So my last post was on my birthday, and I wrote about gifts and sharing good things and all sorts of warm, fuzzy stuff.
Yeah – here’s what happened after I posted that:
We went to a swimming hole – my favorite thing to do in Oregon in the summertime. It was the Umpqua River. There was a rope swing. There were people swinging on it. There was my son, totally gung-ho to swing on it himself. And yet, he wouldn’t do it until I did it.
The rope swung out over deep water, but first, one had to swing over about 15 feet of rocky, hard riverbank to get there. It was a long way to hold on. There were people. Witnesses. I was afraid.
“C’mon, Dad, do it! You know you want to!” I was being peer-pressured by my own 12-year-old kid.
I briefly wondered what was the point of allowing my son a moment of empowerment by swinging off the rope if it meant he had to watch his father fall to his death first. But, aware that others were waiting their turn, I did it.

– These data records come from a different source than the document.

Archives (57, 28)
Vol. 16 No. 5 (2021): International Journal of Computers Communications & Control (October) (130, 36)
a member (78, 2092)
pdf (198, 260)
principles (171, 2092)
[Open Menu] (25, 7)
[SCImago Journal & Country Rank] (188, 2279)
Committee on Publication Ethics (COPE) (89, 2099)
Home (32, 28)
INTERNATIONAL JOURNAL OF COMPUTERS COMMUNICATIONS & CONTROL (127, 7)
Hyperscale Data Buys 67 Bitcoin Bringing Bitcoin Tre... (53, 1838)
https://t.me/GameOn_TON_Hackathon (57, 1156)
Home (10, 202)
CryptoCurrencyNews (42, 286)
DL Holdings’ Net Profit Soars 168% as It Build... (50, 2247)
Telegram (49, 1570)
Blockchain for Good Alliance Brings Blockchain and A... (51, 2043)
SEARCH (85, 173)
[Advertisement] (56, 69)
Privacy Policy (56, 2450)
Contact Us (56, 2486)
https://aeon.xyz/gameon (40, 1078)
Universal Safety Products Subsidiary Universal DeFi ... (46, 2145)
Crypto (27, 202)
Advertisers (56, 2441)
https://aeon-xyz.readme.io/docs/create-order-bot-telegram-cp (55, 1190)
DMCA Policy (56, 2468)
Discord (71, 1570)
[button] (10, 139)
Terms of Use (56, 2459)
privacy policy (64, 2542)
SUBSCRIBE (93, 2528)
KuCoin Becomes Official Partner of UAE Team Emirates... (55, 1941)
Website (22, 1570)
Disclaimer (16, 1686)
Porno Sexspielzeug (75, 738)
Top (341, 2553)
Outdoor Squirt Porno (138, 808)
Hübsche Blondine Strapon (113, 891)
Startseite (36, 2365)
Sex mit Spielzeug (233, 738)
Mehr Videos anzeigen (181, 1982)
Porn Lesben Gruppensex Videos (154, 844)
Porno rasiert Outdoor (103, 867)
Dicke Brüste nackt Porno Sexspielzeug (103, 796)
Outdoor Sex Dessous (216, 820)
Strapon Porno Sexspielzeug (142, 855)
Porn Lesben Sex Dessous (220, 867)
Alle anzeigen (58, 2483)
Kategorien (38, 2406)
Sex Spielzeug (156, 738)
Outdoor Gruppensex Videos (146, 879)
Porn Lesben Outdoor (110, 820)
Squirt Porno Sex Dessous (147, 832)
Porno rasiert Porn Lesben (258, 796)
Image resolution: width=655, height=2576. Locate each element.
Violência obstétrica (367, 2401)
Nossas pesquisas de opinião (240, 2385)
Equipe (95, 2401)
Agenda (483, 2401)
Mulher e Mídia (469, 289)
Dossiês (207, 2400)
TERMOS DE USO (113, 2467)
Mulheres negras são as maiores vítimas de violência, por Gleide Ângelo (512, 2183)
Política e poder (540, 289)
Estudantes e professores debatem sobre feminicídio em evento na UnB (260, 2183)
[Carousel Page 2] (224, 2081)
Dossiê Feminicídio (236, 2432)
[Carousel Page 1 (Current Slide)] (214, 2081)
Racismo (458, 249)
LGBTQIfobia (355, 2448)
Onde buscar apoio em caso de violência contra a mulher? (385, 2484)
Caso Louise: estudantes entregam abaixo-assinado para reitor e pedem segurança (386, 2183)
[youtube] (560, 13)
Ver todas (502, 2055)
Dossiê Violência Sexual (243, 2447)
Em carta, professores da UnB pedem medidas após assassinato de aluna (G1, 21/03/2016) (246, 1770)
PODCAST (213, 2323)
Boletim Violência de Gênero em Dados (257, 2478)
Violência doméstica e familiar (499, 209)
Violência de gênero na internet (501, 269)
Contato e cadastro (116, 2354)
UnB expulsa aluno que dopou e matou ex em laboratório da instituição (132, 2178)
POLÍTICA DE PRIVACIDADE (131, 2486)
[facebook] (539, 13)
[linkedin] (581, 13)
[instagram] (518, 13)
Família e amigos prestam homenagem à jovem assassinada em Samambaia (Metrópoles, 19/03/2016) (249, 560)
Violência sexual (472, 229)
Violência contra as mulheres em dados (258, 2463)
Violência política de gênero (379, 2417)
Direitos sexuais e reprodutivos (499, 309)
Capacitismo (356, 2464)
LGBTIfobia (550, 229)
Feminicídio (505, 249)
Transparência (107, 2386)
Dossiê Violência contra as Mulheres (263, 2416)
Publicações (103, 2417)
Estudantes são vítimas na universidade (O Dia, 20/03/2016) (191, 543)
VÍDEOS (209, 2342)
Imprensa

I stepped off, swung out over the water, and when I couldn’t hold on any longer, I dropped, hoping I was out far enough. When I surfaced, I wasn’t immediately aware of the pain in my hand. I was just grateful to have survived. Even when I saw the blood pouring from a gash in my left index finger, I didn’t really feel it, for a sense of disorientation came over me. I was bleeding, yet it wasn’t that finger that hurt. No — even though my index finger was gushing blood, it was my middle finger that was screaming at me. I looked at it and thought, “is the tip of that finger supposed to be pointing to the right at an angle like that?” My middle finger was swelling up rapidly and it hurt like hell. A sprain, I assumed.
Later on, when I was unable to bend the finger despite a couple hours in the ice pack, I wrapped it and assumed it would get better in time.
It’s one week later now, and while the bruising got worse and then faded, I still can’t bend the finger, and it still hurts whenever I bang it against something. I am thinking it’s more than a sprain, and thus worthy of a doctor visit. I’ll make an appointment today.
Still — if I were to find something good to share in this experience, it’s that my son got to carry out his wish and conquer the rope swing. Only he did it injury-free.
It hurts like hell to type E’s, D’s, an C’s, so I’m signing off now.